EXERCISE REQUIREMENTS:
Rewrite the lines as a numbered list, starting with the line that contains "Image resolution: width=519" and going on through the line that contains "point(97,1009)". Leave out any blank lines.

--- start of RECORDS SUPPLIED ---

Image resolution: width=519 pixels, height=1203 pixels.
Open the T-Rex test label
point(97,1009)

--- end of RECORDS SUPPLIED ---
--- start of RECORDS SUPPLIED ---

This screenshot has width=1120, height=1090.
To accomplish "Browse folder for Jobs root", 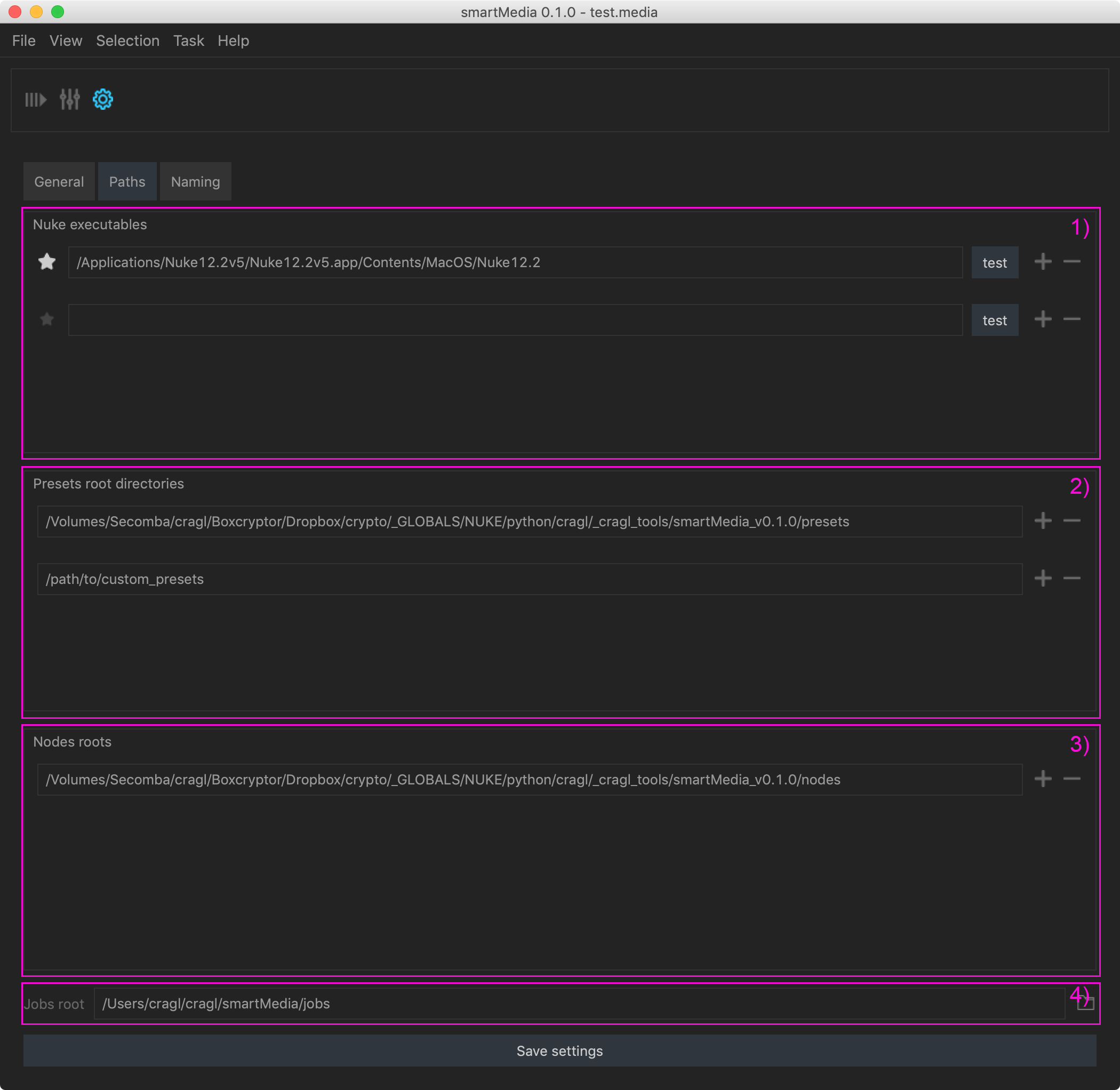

--- end of RECORDS SUPPLIED ---
--- start of RECORDS SUPPLIED ---

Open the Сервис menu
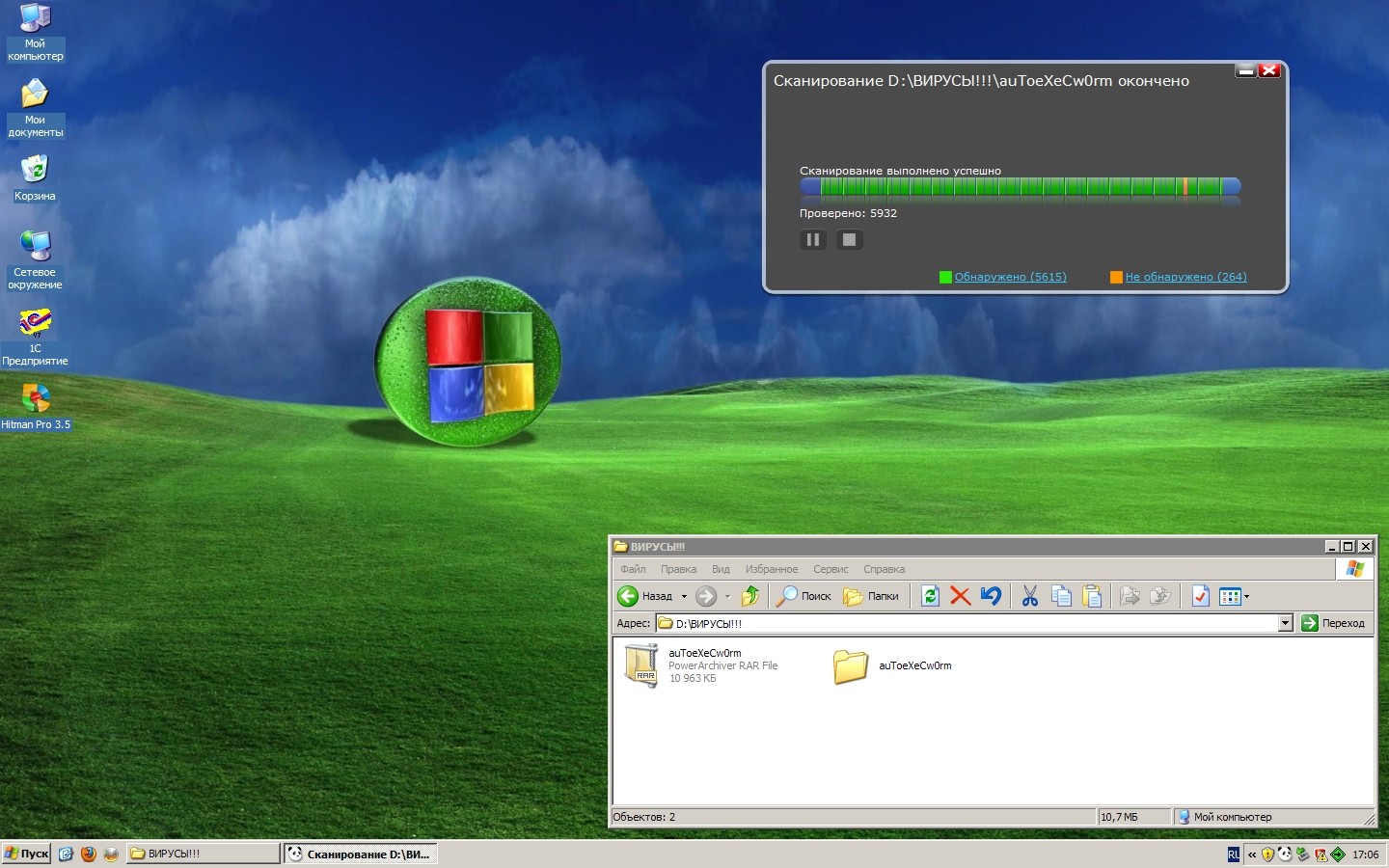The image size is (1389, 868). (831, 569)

--- end of RECORDS SUPPLIED ---

SOLUTION FOR THIS PROBLEM:
1. Image resolution: width=519 pixels, height=1203 pixels.
2. Open the T-Rex test label
3. point(97,1009)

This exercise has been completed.